What to do
Report every line of the records below that contains the word "Task", copying each such line in full.

Supplied records
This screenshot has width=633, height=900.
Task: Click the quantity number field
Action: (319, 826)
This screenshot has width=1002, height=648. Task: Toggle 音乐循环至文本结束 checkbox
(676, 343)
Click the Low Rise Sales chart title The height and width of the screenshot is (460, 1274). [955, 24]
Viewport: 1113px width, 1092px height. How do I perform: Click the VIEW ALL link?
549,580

--

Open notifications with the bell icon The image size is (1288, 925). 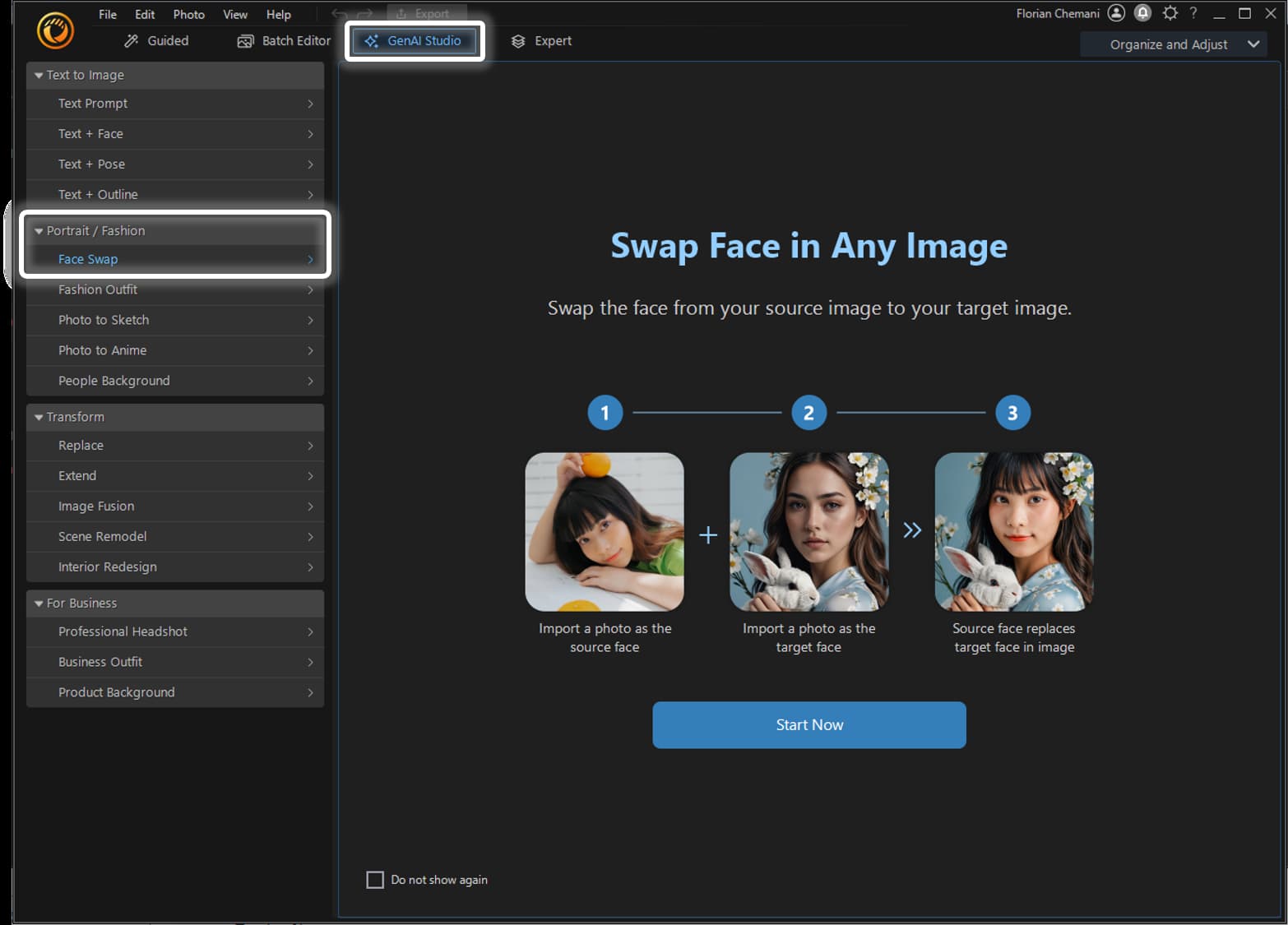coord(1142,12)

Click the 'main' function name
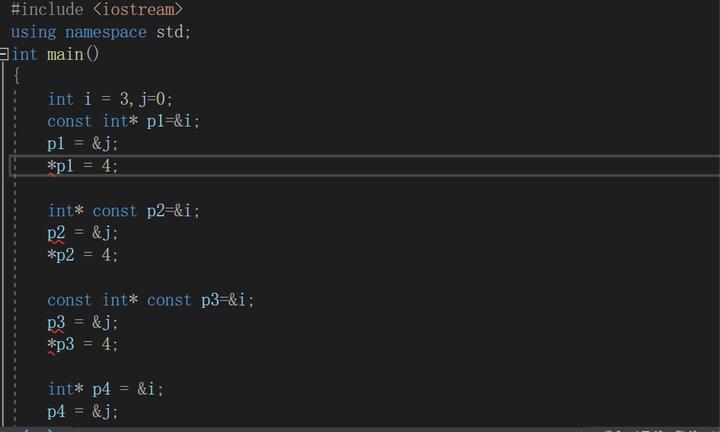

--

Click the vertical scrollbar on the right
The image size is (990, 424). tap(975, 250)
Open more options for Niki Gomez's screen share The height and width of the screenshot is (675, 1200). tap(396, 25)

Expected answer
Task: Click the quantity number field
This screenshot has width=1002, height=648. Task: Toggle 音乐循环至文本结束 checkbox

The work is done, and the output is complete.